'Oh, I never !' ????

Macunaíma

Senior Member
português, Brasil
I used to have an englishwoman as a neighbour, and one day we shared the lift and I heard her say to her daughter 'Oh, I never!' ( there always seemed to be some kind of controversial conversation between them...). Anyway, I had read that expression before and I could never work out what it means, nor infer it from the context, maybe because a word-for-word translation of this into portuguese would sound so weird ! Well, unfortunately I cannot say what the context of their conversation_or argument_was ( especially as it would be indiscreet on my part, ha! ).
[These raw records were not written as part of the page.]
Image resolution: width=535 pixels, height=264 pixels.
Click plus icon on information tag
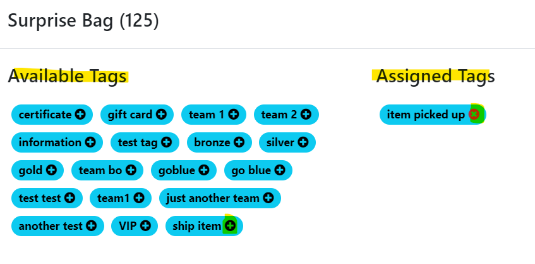(90, 142)
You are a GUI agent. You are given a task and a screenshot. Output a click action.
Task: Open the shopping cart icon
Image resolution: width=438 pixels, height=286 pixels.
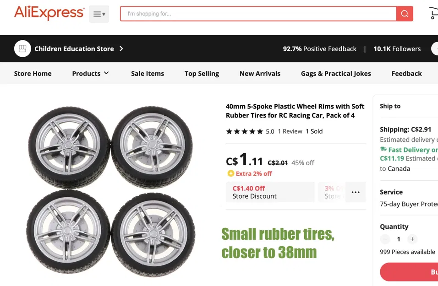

Uhm, anyway, could anybody please give me a clue ? Oh, just one more thing, if it's not asking too much: is is true that the expression 'Oh, dear!', used when you are shocked or extremely surprised at something, would sound...errr...say, 'queer', if said by a man ?
Thanks in advance !
 
  • Hockey13

    Senior Member
    AmEnglish/German
    I used to have an englishwoman as a neighbour, and one day we shared the lift and I heard her say to her daughter 'Oh, I never!' ( there always seemed to be some kind of controversial conversation between them...). Anyway, I had read that expression before and I could never work out what it means, nor infer it from the context, maybe because a word-for-word translation of this into portuguese would sound so weird ! Well, unfortunately I cannot say what the context of their conversation_or argument_was ( especially as it would be indiscreet on my part, ha! ). Uhm, anyway, could anybody please give me a clue ? Oh, just one more thing, if it's not asking too much: is is true that the expression 'Oh, dear!', used when you are shocked or extremely surprised at something, would sound...errr...say, 'effeminate', if said by a man ?
    Thanks in advance !
    The expression that I've always heard is "Well, I never!" and it's almost exclusively used by extremely old-fashioned, uptight people. Think of it as a shortening of:

    "Well, I have never heard such language/that kind of tone used in front of me!"

    It's like an exclamation at someone's disrespect for that person's high esteem (and therefore a bit stuffy ;) ). Nobody my age uses this phrase in the U.S., though i can't quite speak for other countries.

    To answer your second question: just a little bit, yes. A guy will more likely say, "Oh man," or "Oh boy." Though admittedly, "Oh boy," seems to have run out of fashion in the last decade or so.
     

    Macunaíma

    Senior Member
    português, Brasil
    Thank you for such a prompt reply, Hocney. I suppose your description of a stuffy, old-fashioned and stiff person fits my ex-neighbour perfectly. I noticed there seems to have been something with my use of the term 'queer'. Well, as a student of your language I am still trying to become familiar with the connotation of words, and I hope I haven't given offence. The portuguese equivalent I had in mind doesn't sound offensive at all. Thaks for for your tip: EFFEMINATE in future !!!

    Um grande abraço ! ( this does not have an affeminate connotation in Portuguese...)
     

    Hockey13

    Senior Member
    AmEnglish/German
    Thank you for such a prompt reply, Hocney. I suppose your description of a stuffy, old-fashioned and stiff person fits my ex-neighbour perfectly. I noticed there seems to have been something with my use of the term 'queer'. Well, as a student of your language I am still trying to become familiar with the connotation of words, and I hope I haven't given offence. The portuguese equivalent I had in mind doesn't sound offensive at all. Thaks for for your tip: EFFEMINATE in future !!!

    Um grande abraço ! ( this does not have an affeminate connotation in Portuguese...)
    I don't really take offense to any single words. :) I'm just warning you in that "queer" is a bit of a vulgar way to say "homosexual." And even still, there is no right stereotype for homosexuality, so the best word to use in your sense is "effeminate" which means not "manly" in the traditional sense of the word.